During Justice Chandrachud’s two-year tenure, the collegium he will head will potentially make as many as 18 recommendations for appointment of judges to the Supreme Court. It will be an unusual collegium: instead of five members, it will have six.
- The collegium system of appointing judges evolved through three significant verdicts of the Supreme Court, known as the First, Second, and Third Judges Cases.
- The Constitution of India does not mention the collegium system; however, these three cases established that the collegium headed by the Chief Justice of India will have primacy in the appointment of judges to the higher judiciary.
- The Supreme Court collegium is headed by the CJI and comprises four other senior-most judges of the court.

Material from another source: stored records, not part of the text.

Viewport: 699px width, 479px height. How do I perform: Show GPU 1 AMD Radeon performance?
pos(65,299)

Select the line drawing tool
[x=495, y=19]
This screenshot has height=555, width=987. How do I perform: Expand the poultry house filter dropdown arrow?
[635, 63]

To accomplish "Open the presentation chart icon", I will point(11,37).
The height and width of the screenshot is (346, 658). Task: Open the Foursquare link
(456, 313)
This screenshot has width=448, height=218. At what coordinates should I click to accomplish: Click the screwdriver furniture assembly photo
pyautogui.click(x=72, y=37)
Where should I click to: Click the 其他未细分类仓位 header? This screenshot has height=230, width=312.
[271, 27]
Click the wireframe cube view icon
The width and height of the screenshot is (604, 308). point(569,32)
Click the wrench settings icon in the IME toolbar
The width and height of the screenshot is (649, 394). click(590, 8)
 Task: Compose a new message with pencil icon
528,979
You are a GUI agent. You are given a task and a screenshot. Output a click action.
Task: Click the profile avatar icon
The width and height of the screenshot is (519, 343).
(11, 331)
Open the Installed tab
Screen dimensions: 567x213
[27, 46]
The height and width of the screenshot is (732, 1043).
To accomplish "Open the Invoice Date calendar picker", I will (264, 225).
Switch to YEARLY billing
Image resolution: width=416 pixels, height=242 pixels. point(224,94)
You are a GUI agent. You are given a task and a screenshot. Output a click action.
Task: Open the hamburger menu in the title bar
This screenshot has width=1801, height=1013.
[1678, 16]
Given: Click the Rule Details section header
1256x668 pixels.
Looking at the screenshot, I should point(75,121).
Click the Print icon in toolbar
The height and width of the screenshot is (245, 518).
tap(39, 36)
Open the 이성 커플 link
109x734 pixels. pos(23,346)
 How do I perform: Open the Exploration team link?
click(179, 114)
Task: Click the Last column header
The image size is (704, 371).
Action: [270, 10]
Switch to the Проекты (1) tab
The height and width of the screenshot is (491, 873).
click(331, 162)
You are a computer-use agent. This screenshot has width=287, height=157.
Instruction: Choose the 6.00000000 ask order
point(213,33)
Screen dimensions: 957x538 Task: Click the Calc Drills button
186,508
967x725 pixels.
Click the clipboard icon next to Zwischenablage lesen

- This collegium makes recommendations to the government for appointment of judges to the SC and of Chief Justices of High Courts, and the transfers of HC judges.
- A separate three-member collegium, headed by the CJI and comprising the two senior-most judges of the SC makes recommendations for appointment of judges to HCs.
What are the Judges Cases?
First Judges Case (1982)
- SC held that "consultation" of judges does not mean concurrence
- Hence, it gave the primacy in appointment of judges to the Executive.
Second Judges Case (1993)
- Court reversed its earlier ruling by changing the meaning of "consultation" to concurrence.
- With this, the advice tendered by CJI became binding. However, the CJI would have to take into account the views of two of his senior most colleagues.
Third Judges Case (1998)
- Court gave primacy to the opinion of CJI in the matter of appointment of Judges.
- However, Chief Justice must consult four seniormost judges of SC.
- Opinion of all members of the collegium should be in writing.
- Even if two judges in the collegium give an adverse opinion of a person for appointment as the SC judge, the CJI should not send the recommendation to the government.
What is a 5+1 collegium?
- Given the order of seniority, a potential CJI will enter the Chandrachud collegium only in May 2023. However, Justice Khanna will be the sixth member of the collegium from November 9, 2022 itself.
- This happened earlier in 2007 — when then CJI K G Balakrishnan took the top office, the collegium he headed did not have a potential CJI candidate. Justice S H Kapadia, who was next in line to be CJI, was invited to the collegium as the sixth member.